DIRECTIONS -
Using the data below, tally the lines that include the string "computer". Only the number is wanted.
#### INPUT DATA ####
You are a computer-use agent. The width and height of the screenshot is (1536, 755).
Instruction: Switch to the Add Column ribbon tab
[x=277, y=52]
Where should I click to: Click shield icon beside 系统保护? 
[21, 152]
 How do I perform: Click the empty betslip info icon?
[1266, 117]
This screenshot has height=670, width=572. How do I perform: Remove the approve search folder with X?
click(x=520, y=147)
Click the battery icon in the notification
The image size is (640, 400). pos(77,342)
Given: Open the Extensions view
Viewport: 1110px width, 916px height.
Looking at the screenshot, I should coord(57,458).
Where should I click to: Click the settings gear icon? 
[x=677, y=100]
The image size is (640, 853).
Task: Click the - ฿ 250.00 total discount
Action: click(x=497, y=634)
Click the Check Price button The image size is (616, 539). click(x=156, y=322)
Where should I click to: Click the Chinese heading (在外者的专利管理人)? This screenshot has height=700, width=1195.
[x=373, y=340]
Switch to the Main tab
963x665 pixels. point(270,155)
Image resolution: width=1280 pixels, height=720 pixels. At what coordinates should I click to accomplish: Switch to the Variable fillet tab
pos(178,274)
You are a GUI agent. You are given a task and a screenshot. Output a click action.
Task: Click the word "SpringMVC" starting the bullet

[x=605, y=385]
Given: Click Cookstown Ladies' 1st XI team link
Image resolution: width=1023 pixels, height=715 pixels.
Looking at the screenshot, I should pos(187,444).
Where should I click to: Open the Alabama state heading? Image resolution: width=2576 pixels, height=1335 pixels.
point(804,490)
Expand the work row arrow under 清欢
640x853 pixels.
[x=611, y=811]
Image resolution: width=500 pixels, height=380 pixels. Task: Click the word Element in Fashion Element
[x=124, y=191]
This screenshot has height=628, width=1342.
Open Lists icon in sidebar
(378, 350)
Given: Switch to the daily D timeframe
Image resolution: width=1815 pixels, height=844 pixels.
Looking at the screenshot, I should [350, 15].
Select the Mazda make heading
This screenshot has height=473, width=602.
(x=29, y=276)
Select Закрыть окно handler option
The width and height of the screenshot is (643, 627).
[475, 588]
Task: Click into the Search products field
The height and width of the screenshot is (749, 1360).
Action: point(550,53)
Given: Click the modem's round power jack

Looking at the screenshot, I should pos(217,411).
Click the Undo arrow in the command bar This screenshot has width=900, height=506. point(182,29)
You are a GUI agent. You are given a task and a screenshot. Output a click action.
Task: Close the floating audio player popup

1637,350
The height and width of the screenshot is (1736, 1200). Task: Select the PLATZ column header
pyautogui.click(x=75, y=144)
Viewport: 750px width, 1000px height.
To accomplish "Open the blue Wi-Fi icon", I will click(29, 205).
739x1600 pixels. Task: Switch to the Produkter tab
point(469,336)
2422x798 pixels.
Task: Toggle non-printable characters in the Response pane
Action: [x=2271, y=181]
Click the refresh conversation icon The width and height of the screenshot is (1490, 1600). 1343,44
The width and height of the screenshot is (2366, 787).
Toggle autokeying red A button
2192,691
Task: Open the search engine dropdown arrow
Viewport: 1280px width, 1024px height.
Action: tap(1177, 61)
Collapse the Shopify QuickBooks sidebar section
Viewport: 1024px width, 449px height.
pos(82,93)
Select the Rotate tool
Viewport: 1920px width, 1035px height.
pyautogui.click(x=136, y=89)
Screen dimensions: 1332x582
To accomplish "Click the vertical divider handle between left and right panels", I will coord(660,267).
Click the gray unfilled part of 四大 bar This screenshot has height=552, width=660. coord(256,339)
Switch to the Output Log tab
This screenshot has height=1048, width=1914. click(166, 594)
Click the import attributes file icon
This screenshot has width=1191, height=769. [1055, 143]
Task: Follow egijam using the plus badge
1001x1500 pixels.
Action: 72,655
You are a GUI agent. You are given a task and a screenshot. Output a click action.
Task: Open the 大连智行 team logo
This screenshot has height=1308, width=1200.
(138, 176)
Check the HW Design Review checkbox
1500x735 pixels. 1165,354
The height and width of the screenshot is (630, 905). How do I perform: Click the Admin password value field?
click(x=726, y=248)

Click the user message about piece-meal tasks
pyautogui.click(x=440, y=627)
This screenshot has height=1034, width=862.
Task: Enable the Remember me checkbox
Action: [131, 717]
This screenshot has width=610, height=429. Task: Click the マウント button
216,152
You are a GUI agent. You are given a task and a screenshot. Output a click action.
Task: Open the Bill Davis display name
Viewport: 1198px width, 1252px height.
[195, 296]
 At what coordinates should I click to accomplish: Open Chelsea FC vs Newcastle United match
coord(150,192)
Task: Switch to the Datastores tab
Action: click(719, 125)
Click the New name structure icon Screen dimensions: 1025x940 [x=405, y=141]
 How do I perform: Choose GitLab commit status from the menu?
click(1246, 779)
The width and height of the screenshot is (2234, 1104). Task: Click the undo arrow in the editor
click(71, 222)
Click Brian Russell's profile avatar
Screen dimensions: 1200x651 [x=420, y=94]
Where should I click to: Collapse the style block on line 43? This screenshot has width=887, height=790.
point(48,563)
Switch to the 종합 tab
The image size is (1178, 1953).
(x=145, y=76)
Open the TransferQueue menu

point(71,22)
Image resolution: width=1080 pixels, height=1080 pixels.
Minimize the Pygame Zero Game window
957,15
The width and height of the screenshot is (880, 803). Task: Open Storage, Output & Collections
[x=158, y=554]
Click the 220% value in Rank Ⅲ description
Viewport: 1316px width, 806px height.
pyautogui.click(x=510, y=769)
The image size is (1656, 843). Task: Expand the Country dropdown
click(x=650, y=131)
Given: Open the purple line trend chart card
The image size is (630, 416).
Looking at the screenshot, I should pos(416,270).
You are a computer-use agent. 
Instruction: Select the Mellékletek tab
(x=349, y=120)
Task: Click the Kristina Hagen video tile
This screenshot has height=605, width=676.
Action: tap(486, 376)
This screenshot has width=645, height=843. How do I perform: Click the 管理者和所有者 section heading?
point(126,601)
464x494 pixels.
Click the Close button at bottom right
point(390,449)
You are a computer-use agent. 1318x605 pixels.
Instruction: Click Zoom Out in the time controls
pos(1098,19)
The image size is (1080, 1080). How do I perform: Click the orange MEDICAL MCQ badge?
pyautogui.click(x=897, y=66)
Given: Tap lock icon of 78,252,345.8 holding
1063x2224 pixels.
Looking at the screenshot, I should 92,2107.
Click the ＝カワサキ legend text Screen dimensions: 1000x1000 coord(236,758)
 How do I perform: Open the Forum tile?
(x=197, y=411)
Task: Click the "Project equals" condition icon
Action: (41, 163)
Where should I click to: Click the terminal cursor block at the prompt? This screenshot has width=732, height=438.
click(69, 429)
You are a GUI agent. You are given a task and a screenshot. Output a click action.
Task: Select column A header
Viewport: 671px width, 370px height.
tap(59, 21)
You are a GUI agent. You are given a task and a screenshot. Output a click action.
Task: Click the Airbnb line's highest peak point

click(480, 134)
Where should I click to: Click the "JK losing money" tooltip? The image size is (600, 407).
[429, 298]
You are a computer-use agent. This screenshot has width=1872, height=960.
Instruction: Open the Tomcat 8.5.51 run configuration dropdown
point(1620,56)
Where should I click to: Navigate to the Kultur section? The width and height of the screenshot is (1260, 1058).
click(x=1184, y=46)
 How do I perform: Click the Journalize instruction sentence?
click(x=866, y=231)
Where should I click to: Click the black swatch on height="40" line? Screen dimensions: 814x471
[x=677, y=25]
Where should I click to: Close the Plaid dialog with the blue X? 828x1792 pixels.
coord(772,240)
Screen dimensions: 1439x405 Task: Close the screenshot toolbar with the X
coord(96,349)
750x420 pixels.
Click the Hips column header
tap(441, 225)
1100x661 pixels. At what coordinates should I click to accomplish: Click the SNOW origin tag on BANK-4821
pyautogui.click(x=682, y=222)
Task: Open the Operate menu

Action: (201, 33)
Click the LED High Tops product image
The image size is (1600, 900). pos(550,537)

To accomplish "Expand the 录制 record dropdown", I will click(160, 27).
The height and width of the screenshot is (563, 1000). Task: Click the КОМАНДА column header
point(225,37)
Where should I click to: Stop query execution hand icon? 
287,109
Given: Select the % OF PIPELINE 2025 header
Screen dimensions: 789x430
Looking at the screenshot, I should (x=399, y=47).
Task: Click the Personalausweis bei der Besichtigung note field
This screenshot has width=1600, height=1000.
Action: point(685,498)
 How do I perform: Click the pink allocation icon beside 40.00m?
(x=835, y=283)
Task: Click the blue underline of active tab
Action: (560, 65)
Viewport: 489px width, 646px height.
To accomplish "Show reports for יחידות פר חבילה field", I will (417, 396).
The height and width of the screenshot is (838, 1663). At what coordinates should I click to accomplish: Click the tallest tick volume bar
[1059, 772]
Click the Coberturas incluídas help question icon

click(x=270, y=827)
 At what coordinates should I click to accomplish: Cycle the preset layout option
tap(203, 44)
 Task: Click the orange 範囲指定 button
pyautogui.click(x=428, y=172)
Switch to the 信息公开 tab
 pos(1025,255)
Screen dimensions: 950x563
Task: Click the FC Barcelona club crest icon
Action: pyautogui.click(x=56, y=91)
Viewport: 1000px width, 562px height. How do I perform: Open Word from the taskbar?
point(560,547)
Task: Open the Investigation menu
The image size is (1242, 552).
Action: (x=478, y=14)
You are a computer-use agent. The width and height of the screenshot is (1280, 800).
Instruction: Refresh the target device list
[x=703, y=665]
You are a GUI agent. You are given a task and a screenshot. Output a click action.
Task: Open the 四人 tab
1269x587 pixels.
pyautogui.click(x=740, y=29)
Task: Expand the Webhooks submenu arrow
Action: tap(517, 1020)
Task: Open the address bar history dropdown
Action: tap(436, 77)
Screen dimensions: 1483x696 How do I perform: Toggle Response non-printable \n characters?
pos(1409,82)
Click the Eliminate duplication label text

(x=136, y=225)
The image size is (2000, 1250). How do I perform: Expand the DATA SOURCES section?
####
EXPECTED ANSWER -
5